Deporte

Gold´s Gym invita a conocer los 3 tipos de estiramientos que debes hacer al entrenar

Muchas veces los estiramientos en el entrenamiento se dejan de hacer por falta de tiempo o por no saber cómo y cuándo deben realizarse. Es necesario tomar en cuenta que son esenciales para el entrenamiento y ayudan a mantenerse en forma, pero pueden ser perjudiciales si no se hacen bien.

La instructora Elizabeth Mancera de la cadena de gimnasios Gold´s Gym, explicó que los estiramientos deben hacerse antes, durante y después del ejercicio, porque actúan de diversos modos. “El objetivo de hacerlos es producir una elongación y una tensión interna del músculo y de sus tendones”.

“Antes de la actividad física, nos ayudan a preparar el músculo para cualquier tipo de práctica deportiva. Lo que hará que se torne flexible y fuerte, lo que es necesario para conseguir un cierto rango de movimiento en las articulaciones”, refirió.

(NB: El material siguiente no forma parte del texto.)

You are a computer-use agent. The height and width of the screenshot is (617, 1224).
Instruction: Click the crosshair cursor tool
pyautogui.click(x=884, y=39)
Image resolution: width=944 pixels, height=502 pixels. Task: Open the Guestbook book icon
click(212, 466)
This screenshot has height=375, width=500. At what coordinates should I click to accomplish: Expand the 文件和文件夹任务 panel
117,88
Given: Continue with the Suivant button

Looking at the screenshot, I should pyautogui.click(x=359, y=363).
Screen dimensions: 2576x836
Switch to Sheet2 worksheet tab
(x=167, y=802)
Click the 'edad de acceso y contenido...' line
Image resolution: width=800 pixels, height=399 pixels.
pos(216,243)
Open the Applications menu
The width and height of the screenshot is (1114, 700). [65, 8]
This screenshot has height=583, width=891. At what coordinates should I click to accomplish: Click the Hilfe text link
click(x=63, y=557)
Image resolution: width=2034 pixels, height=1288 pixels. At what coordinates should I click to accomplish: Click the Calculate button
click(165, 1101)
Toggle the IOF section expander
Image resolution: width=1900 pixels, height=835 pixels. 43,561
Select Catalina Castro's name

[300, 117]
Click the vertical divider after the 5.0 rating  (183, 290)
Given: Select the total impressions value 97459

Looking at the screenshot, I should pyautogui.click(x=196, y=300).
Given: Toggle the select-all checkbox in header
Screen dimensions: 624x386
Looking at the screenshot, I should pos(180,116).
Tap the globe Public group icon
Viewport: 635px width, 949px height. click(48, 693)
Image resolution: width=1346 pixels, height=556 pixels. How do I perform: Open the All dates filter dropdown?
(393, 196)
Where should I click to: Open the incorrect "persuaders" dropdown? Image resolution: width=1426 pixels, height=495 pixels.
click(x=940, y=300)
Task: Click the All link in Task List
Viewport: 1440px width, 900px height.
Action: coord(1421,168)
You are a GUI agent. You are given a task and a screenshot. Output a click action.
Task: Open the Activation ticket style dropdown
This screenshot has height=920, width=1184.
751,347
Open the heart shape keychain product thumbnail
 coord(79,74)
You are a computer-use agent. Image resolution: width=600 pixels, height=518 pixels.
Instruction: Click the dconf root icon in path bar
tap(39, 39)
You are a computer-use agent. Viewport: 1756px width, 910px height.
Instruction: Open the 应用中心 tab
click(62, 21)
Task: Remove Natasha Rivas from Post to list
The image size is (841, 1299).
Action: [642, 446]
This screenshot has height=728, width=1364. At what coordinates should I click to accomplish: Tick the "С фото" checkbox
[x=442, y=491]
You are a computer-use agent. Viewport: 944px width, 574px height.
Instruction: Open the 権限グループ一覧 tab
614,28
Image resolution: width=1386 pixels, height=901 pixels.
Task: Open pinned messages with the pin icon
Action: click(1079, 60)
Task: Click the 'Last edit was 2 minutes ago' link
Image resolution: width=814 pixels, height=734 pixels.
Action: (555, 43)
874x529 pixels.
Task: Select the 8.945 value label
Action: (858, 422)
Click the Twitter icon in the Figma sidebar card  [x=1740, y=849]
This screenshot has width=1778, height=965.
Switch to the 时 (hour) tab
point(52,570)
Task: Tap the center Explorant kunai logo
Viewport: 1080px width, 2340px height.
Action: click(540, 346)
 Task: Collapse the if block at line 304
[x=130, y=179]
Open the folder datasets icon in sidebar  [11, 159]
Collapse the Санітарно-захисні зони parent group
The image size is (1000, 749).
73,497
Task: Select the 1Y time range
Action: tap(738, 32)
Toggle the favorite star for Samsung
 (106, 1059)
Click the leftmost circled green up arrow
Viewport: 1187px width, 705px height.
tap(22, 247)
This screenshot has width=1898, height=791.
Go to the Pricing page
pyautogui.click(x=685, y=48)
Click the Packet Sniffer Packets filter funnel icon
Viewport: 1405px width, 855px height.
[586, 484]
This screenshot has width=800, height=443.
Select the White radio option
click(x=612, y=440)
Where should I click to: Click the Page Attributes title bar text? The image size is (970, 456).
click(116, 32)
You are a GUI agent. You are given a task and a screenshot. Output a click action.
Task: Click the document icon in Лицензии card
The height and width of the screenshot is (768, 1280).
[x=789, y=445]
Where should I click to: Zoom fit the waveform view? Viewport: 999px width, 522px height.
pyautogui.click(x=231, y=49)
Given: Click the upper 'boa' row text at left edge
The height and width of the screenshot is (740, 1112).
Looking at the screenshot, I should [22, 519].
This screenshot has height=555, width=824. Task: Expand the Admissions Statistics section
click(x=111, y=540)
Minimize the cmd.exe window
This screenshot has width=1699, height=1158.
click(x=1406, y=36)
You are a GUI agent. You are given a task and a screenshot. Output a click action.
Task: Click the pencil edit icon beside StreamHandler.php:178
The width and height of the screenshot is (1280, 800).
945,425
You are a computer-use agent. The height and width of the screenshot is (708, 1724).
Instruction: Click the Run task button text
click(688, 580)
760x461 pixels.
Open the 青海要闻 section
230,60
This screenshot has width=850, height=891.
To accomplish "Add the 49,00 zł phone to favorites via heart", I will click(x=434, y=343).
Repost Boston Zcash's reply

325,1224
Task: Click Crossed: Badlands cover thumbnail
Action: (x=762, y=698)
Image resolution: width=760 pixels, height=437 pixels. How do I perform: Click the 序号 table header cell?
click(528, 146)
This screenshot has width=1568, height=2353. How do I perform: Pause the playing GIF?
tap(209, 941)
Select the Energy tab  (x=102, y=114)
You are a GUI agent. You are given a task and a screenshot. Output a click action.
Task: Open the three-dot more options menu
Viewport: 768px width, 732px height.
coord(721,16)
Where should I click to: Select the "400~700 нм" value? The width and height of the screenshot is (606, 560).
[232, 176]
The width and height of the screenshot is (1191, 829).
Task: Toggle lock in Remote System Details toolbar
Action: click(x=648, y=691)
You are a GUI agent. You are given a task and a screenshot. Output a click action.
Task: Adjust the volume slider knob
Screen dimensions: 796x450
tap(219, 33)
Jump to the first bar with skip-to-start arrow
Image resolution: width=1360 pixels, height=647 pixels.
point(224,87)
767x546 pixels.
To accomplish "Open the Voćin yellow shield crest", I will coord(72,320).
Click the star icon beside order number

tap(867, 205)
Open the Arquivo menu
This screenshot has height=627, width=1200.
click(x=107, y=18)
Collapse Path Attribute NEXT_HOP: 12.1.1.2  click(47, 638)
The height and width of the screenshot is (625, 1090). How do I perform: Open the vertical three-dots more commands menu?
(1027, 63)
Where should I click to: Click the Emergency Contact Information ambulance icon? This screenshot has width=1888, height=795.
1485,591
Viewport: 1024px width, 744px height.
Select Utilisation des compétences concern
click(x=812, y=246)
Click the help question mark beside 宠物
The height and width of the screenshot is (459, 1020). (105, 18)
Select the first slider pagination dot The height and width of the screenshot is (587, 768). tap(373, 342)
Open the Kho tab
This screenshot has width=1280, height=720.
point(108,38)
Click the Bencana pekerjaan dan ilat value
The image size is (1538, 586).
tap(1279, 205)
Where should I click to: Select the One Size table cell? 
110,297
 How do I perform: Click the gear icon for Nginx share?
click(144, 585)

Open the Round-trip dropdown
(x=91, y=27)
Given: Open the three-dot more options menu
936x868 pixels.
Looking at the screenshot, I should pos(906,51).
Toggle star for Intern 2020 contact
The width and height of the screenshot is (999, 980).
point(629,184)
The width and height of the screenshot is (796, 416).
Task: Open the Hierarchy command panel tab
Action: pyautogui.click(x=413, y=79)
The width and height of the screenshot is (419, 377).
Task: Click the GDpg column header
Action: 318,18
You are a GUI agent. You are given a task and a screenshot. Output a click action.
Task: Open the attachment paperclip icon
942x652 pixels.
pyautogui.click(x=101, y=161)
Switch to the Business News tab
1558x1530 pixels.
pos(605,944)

La especialista señaló que al hacer los estiramientos previos al entrenar se “mejora la movilidad articular que activa la inhibición recíproca- proceso en el que los músculos de un lado de la articulación se relajan para producir la contracción -. Además, se estimula la postura corporal y funcional”.

Estiramientos durante y después del ejercicio

Existen tres tipos de estiramiento: el estático con el que se lleva al músculo hasta sentir una leve molestia. La posición se mantiene durante unos 10 a 20 segundos. El dinámico, con el que se realizan movimientos repetitivos suaves, como mover los brazos. Y el balístico que incorpora sacudidas para aumentar el rango de movimiento.

Mancera recomendó también hacer las elongaciones durante el entrenamiento “para evitar los calambres y lesiones a futuro”. Precisó que aportan beneficios al ejercitarse. “Las recomiendo para obtener más resistencia, velocidad y cargas progresivas a quien se ejercita”.

La instructora resaltó que después de cada jornada se deben realizar estiramientos dinámicos. “Cuando uno ha terminado de hacer las rutinas se debe culminar con acciones repetitivas suaves para poder llevar el músculo a la calma”.

“Por ejemplo, si se hizo un entrenamiento a nivel superior, es decir, la parte de las extremidades arriba, pecho y brazo la técnica debe aplicarse sobre esos músculos trabajados. Igual en la parte inferior, pero debe ser un poquito más largo, de dos a cinco segundos”, agregó.

Sugirió practicar ejercicios dinámicos y rítmicos de intensidad y velocidad moderada, “es recomendable una buena postura, emplear un peso adecuado y tomarse un minuto dependiendo de la rutina que se haya establecido. Así como descansar de un minuto a dos, según la fuerza con la que se haya trabajado el músculo”.

Destacó que la orientación de un entrenador personal es esencial, para aprender técnicas y movimientos para ejecutar los estiramientos de forma adecuada.